Despite Willis's influence, Joanne Bleichner describes herself as a realist painter. She admires Pisarro's later work because it shows the artist's experimentation with visible brushstrokes.

"It's enlivening to be a painter. The simplicity of it is astounding. When you are painting, it's just you and the canvas and the rhythm of the brushstrokes, and you get to create with your own brushstrokes. There is nothing I enjoy more, other than hiking and being with my grandkids."

Bleichner's other artistic influences include Georgia O'Keefe, "who teaches you to look even though her paintings are smooth and without brushstrokes ostensibly." Degas's work has taught her to manipulate compositions although they might not reflect precisely what exists in nature.

"Sometimes I manipulate the branches of trees to convey the essence of the trees and to favor the composition. Degas did the same with his dancers. Instead of painting them as he saw them in real life, he would rearrange them in the painting to capture the reality he wanted to portray."

In her youth, Bleichner attended a Cezanne exhibit at the Whitney Museum of Art in New York City. The exhibit was composed of over 200 Cezanne paintings of Mont sainte Victoire, which the artist painted repeatedly throughout his lifetime.

"I told myself that there must have been a reason he painted it so many times. Searching for the answer through my own work, I realized that he did it in order to evolve the way he painted. The changing rhythm of the brushstrokes showed the way he was working at any given time," said Bleichner who emphasizes the importance of brushstroke rhythm any time you ask her about her method.

"Every time I go to an art exhibit, I bring back something with me to my own work," said Bleichner who works from photographs for her paintings.

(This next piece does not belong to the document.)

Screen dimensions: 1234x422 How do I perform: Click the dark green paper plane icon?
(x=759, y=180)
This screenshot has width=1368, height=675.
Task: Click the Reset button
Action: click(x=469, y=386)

Her current show at the Arts Barn is the first recent show in which it is possible to see a group of her paintings together. Usually the artist enters juried competitions, which allow for only one of her pieces to appear for the public to see.

Bleichner has an upcoming show in Silver Spring at the Fran Abramson Gallery. The show is called "Lines and Edges" and will feature at least five pieces by the artist. She will be creating one new painting for the show.

"Exhibits allow artists to set aside time for painting," said Bleichner. "Each of my paintings takes approximately 100 hours, which translates to two months in my busy schedule."

A paraeducator at Brown Station Elementary School in Gaithersburg, Bleichner also teaches private art classes in her home studio.

"I love the work!" she says.

The students who take private art classes with her begin at age 8 and progress for 10 years on average with Bleichner as their teacher.

"My students usually end up studying art or something art-related in college. I have a student who is currently studying architecture at Cornell University and plans on moving to Berlin to join an artist colony after graduation. I am really impressed by what he is doing. My classes are small and allow for individualized lesson plans. I don't allow for more than seven students per class. This allows me to spend more time with each of them. Students are the ones who really drive the class. They learn without knowing that they are learning," said Bleichner who understands the value of education in a child's life.

A continuing student herself, she took classes at the Corcoran in Washington, DC. One of the classes was human anatomy.

"I didn't always paint trees, but they have been the subject for a while," she said. "Trees are like human bones and remind me of painting the figure. I worked abstractly for a while but realized that I was still including imagery in my work and that exploration of a focused subject was what really suited me." 

Bleichner's scintillating work, alongside Merle Davidson, David Terrar and Susan LaMont's, is on view at the Arts Barn through May 22, 2011.